Язык живет, дышит, выбрасывает на берег, как морская волна, то мусор, то драгоценную жемчужину, то дохлую рыбу. И пусть живет.

 

ГАЛИНА ЩЕРБАКОВА

Видит Бог, я не собиралась отвечать на эту анкету. Ну куда мне? Столько молодых и рьяных знают и умеют сказать про это так, что мне и не снилось. К тому же на столе у меня дивная книга — двуязычный журнал по русской и теоретической филологии “Philologica” и в нем — Цявловский со своим исследованием знаменитой баллады “Тень Баркова”. Уж сказано так сказано. Но прелесть жизни в России — в непредсказуемости моментов этой жизни, в чистой игре в наперсток, когда не знаешь, как тебя подставят и чем возбудят.

Вот и со мной. Живу себе тихо и целомудренно, чиню свой примус, никого не трогаю и анкетку “Нового мира” отодвигаю от себя подальше, как мне не присталую.

Но Россия! Но жизнь! Но наперсток!

По телевизору оказывают честь ревнителям чистоты речи. Малый театр. Задумчивый покойный Островский в халате при входе. В президиуме, слава Богу, живой драматург без халата. И ревнители — Зюганов и Селезнев. Глаза у них добрые-добрые... Как и полагается радетелям. “Я просто стесняюсь, — стесняется Селезнев, — говорить слово └транш””, — и на лице легкий румянец, как от первого поцелуя. Мимическими средствами спикера поддерживают однопартийцы и единомышленники в борьбе со срамным словом.

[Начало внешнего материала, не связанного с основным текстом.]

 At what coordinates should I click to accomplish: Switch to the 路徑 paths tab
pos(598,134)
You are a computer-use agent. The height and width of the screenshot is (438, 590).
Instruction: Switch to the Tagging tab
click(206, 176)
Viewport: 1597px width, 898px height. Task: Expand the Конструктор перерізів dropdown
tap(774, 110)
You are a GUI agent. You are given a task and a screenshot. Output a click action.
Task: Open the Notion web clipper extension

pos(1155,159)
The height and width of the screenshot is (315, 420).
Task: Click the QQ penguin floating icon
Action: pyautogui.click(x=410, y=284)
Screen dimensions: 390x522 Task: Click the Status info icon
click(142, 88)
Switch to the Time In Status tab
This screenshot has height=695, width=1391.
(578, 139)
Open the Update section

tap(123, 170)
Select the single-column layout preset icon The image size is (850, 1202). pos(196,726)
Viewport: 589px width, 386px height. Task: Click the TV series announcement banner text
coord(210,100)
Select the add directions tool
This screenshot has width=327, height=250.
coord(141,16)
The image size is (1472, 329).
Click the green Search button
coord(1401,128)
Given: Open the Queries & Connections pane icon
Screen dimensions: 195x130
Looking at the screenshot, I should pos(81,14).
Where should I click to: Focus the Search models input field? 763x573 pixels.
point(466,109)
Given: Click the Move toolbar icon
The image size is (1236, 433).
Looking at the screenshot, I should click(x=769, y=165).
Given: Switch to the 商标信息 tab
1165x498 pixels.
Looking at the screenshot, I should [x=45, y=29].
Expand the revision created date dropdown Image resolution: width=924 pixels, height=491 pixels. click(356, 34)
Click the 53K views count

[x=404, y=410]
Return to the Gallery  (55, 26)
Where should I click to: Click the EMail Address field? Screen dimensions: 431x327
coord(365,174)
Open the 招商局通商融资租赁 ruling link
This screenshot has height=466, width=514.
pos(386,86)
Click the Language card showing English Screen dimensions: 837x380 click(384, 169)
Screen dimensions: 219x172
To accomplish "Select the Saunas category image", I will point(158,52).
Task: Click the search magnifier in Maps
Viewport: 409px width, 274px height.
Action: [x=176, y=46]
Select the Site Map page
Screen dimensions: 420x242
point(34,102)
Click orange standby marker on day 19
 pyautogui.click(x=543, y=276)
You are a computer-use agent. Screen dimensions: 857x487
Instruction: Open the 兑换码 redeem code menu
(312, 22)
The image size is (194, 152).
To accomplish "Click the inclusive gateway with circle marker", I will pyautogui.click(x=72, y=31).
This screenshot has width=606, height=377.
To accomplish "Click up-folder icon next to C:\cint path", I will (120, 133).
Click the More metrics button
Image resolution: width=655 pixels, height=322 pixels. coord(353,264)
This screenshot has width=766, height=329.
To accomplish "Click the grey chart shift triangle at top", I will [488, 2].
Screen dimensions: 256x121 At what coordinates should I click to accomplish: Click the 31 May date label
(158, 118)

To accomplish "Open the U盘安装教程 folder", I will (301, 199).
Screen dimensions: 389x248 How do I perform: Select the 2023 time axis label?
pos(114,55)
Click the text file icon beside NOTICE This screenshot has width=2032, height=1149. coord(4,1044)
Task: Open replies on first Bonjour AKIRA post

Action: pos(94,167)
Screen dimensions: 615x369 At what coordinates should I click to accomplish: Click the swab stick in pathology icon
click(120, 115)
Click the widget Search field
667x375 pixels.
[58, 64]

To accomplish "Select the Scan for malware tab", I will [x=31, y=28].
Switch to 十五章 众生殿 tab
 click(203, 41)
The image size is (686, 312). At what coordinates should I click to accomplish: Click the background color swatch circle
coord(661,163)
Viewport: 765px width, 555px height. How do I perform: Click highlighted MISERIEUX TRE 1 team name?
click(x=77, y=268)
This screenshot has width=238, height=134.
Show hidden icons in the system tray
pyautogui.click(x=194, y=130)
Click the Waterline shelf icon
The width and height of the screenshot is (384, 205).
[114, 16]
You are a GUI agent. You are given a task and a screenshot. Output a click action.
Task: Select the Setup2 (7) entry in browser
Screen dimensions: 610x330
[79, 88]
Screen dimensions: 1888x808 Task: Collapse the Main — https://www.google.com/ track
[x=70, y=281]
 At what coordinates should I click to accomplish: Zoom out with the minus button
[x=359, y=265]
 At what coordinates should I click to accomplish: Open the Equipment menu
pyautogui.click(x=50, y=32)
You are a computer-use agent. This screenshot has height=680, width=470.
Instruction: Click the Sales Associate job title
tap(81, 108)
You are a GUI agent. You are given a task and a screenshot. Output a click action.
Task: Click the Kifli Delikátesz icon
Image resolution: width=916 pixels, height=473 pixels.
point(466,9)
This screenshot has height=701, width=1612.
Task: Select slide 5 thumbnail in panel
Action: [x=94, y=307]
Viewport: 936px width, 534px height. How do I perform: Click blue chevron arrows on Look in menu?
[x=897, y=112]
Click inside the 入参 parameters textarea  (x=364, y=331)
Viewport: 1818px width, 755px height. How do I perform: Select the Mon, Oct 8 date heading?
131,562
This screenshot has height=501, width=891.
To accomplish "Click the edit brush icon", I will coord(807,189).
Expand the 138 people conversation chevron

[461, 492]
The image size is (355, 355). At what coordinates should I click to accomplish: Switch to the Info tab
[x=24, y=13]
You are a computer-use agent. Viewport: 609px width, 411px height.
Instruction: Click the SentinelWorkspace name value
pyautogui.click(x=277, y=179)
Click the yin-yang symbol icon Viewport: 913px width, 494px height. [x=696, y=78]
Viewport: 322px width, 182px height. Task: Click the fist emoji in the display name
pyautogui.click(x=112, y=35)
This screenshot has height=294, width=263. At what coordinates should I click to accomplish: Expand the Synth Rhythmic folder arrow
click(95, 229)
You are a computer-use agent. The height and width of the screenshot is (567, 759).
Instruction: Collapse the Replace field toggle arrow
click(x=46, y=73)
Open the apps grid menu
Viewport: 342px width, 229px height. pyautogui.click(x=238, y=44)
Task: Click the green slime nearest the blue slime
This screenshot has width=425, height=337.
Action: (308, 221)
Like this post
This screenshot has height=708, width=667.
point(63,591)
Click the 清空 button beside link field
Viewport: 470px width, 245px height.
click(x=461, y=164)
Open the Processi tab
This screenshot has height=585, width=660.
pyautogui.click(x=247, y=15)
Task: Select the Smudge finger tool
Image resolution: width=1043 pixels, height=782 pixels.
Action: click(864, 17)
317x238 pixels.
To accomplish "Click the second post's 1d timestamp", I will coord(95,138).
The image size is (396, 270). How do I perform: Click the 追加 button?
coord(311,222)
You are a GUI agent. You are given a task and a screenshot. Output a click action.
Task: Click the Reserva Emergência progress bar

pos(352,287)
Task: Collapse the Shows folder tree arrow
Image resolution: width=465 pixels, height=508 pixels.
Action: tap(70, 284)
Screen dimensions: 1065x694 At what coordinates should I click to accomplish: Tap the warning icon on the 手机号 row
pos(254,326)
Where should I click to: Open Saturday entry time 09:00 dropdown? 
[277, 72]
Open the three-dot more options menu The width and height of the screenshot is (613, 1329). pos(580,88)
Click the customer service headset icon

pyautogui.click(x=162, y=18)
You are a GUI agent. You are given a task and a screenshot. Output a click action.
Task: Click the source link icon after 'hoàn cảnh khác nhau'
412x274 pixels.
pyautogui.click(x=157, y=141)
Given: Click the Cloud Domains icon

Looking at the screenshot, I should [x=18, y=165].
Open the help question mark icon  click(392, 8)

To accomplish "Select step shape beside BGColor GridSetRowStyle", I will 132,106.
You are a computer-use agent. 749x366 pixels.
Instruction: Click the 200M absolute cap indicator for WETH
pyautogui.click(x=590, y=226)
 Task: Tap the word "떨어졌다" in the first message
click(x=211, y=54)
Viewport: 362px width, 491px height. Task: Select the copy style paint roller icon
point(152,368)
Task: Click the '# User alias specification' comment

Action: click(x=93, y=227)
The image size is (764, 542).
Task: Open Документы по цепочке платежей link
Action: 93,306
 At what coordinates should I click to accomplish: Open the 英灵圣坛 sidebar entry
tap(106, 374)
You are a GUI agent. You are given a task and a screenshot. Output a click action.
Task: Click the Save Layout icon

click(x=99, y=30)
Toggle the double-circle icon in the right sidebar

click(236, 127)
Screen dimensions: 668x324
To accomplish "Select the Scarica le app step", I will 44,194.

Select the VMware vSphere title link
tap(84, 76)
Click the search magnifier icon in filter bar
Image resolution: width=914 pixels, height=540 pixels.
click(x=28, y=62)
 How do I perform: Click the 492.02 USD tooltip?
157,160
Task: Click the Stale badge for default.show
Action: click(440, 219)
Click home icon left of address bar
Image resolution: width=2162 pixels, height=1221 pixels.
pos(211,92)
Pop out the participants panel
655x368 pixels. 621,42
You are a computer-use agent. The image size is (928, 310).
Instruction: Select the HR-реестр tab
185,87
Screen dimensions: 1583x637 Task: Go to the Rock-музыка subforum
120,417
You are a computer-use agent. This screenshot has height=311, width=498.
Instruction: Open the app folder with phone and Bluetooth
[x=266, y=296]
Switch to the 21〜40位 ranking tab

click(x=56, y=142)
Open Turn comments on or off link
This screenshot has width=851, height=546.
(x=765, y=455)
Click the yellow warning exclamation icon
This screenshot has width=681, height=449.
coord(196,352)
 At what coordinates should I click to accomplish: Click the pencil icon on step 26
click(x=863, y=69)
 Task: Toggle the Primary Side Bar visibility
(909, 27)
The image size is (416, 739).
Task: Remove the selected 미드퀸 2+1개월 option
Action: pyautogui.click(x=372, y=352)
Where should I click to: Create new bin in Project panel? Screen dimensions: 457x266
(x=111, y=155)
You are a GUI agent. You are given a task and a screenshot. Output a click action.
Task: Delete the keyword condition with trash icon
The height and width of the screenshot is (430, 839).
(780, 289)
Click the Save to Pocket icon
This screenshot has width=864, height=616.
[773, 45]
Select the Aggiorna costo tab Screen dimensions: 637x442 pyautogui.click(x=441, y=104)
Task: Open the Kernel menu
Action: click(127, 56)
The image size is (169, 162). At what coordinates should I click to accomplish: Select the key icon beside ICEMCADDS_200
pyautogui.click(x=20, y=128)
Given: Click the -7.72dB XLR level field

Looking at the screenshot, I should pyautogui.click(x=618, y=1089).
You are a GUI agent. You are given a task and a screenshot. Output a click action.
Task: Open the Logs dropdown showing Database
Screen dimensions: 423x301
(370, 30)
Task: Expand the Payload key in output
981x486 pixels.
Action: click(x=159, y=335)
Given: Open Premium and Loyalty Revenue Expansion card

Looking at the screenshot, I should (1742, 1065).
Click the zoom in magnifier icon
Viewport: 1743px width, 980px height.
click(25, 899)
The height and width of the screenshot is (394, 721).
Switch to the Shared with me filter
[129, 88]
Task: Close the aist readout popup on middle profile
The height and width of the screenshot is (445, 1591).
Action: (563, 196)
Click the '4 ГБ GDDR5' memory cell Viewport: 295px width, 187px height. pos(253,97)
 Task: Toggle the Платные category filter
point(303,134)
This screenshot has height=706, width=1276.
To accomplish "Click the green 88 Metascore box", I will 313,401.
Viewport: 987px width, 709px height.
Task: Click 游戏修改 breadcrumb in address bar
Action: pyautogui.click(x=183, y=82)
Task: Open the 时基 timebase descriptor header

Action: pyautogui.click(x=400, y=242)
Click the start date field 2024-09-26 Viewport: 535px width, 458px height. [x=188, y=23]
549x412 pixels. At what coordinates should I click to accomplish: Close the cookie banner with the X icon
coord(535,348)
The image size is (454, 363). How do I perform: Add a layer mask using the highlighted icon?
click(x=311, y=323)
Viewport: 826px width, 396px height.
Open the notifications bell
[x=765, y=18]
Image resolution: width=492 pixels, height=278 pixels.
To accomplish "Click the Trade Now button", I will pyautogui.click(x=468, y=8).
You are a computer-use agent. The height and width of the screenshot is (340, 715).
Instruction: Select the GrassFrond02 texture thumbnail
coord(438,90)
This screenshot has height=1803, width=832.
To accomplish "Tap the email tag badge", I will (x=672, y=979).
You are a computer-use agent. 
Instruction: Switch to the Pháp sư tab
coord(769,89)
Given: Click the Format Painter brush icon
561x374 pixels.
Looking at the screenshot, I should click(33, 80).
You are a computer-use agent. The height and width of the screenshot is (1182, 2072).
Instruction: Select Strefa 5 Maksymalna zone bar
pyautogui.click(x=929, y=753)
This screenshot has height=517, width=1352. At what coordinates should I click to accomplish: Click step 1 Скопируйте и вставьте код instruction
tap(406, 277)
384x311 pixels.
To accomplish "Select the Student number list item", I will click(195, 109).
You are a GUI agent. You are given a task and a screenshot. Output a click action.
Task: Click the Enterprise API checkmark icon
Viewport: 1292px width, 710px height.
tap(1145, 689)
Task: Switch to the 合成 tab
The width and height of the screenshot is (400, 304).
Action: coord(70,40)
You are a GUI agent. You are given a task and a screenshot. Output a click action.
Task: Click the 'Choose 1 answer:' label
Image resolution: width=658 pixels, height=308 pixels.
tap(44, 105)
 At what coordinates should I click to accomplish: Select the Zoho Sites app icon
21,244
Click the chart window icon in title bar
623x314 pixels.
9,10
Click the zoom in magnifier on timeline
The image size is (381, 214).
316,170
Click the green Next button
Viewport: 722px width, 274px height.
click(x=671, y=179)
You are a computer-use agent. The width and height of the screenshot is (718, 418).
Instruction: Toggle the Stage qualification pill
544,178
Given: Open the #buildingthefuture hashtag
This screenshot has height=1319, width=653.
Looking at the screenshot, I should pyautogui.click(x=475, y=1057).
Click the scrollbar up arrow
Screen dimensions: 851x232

Тут-то и случилось со мной то, что я себе в голову еще накануне не брала. Я поняла: если они — Зюганов и Селезнев — за чистоту речи (хоть за какую), то я категорически и навсегда против. Потому как именно их вожди придумали поставить двух глухонемых наборщиков, мужа и жену, чтоб набирать “Тень Баркова”. Это ими — всеми вместе — была создана и внедрена такая затхлая уткоречь, что живому русскому человеку, простому Феде и Васе, выживать можно было только с матом. В нем крылась единственная возможность выразимости и понимаемости после всех этих орсов, уксов, ниипроммашей и прочей, извините, хрени, по сравнению с которой бедный транш — просто цветочек с клумбы. К великому горю, так было на Руси всегда: жуткая фальшивая власть-система — и оторопелый от нее народ. Степень несовпадения всегда соответствовала силе падения с высоты молотка на большой палец ноги и соответствующей реакции. Типа: “Транш твою мать!” Никогда, никогда ничего не изменится, даже если все наборщики будут глухонемыми, а всем читателям выколоть глаза.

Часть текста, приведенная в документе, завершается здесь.